In FULL FATHOM FIVE l’insieme ha quasi una forma antropomorfa, come se sotto la trama vi fosse una figura prigioniera dello strato di colore. Quando l’opera fu restaurata e fu passata sotto i raggi X si scoprì che veramente Pollock sotto quei segni filamentosi aveva dipinto una figura umana in piedi, una figura umana che è come seppellita sotto gli strati del colore finale. Cosa rappresenta? È forse la pittura tradizionale che Pollock ha lasciato alla ricerca della sua identità? Lui la cancella, la sfregia, la seppellisce come in un atto di totale liberazione.

Pollock e la tela

Con Pollock la pittura da cavalletto era morta, dipingeva su enormi tele messe a terra, attaccandole da tutti e quattro i lati; trattava lo spazio della tela senza un centro, senza una periferia, una pittura “all over”, cioè a tutto campo, che realizzava un’immagine che era una distesa piatta di filamenti, da far pensare che andasse oltre i limiti della tela. Usava vernice per pareti, la schizzava, la faceva colare, gocciolare, la gettava a spruzzo; camminava sulla tela, diventava lui stesso parte dell’opera. Non c’è traccia di pennello, manipolava la vernice con cazzuole, bastoni, scopettoni, vi aggiungeva gli oggetti più disparati, sabbia, pezzi di vetro, mozziconi di sigarette, chiavi.

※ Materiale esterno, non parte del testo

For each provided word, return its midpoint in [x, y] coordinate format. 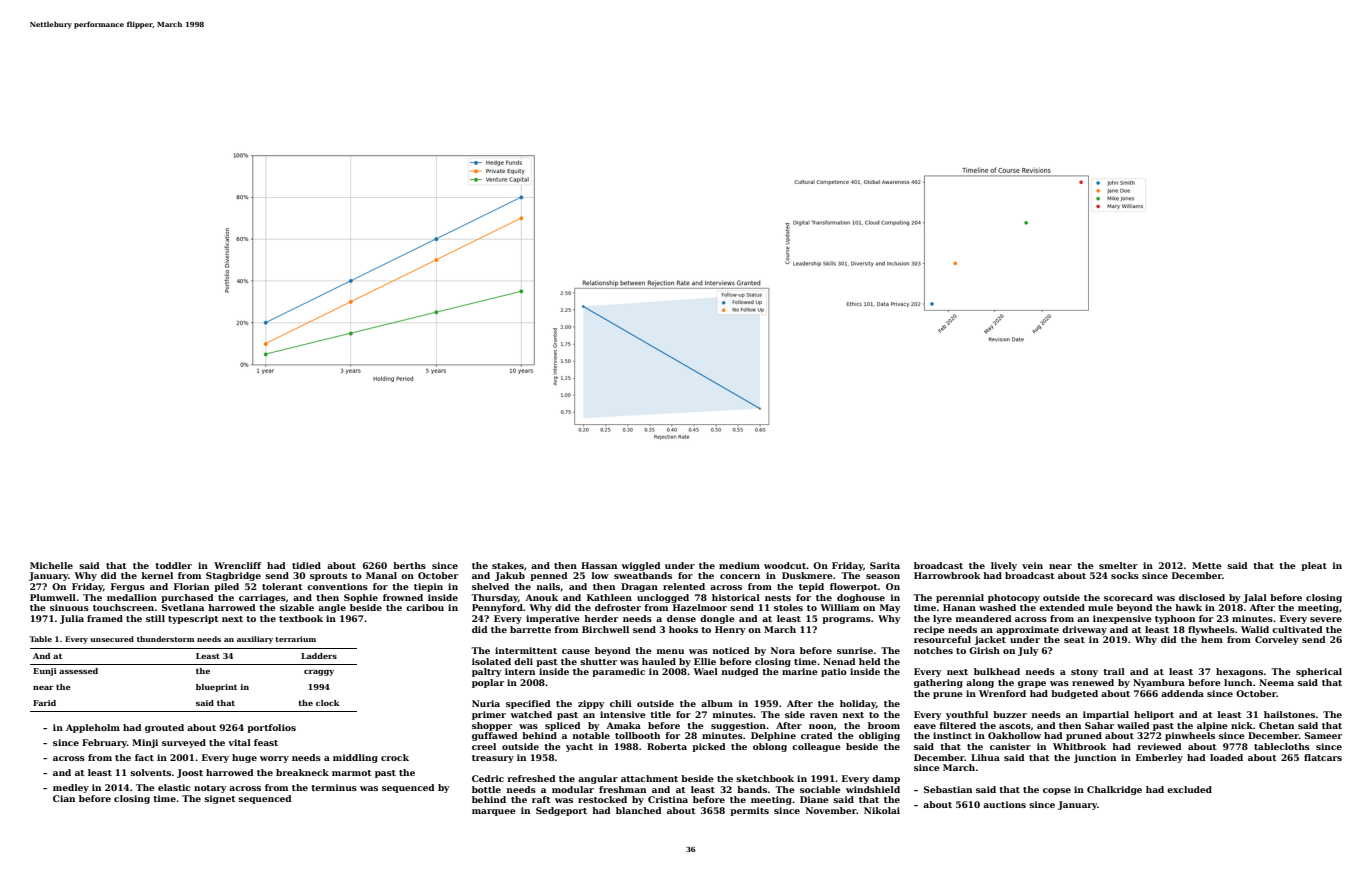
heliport [1154, 715]
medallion [132, 597]
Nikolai [882, 810]
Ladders [319, 656]
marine [800, 671]
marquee [494, 812]
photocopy [1014, 598]
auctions [1004, 804]
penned [549, 576]
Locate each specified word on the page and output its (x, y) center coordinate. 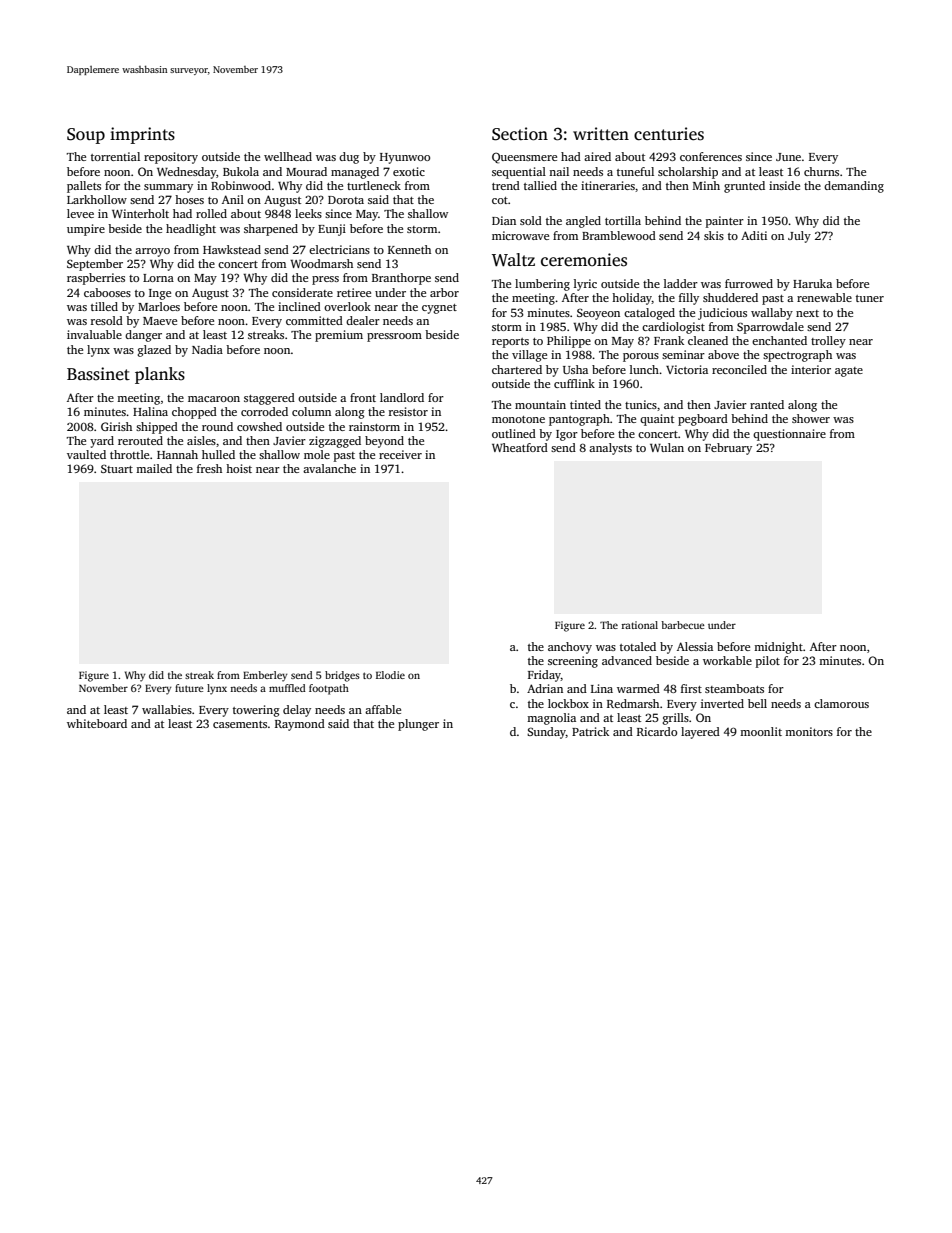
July (799, 237)
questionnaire (789, 435)
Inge (160, 294)
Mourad (306, 171)
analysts (610, 449)
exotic (409, 171)
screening (573, 662)
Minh (706, 185)
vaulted (86, 454)
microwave (520, 235)
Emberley (265, 676)
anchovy (570, 648)
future (189, 688)
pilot (768, 662)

La tela per lui non era lo spazio su cui progettare ma una arena in cui combattere in trance, come in una danza rituale, lasciando agire l’inconscio e il pulsare del ritmo vitale. Il suo spirito indomabile si rivela in quello che si può definire la fedele trascrizione delle sue emozioni più profonde, quelle di cui si ha percezione ma che ancora non sono affiorate alla ragione (qui è il legame con il surrealismo). Pollock diceva: “Quando sono dentro i miei quadri non sono consapevole di ciò che sto facendo”. L’uso del caso nel costruire le opere lo aveva avuto ispirandosi alle opere dadaiste di Hans Arp.

Qualcuno ha voluto vedere nelle sue opere una affinità con i “frattali”, cioè con la rappresentazione dei comportamenti caotici propri della matematica; in questo senso, tra una sbornia e l’altra, anticipava di 15 anni  la teoria del caos di Edward  Lorenz del 1963.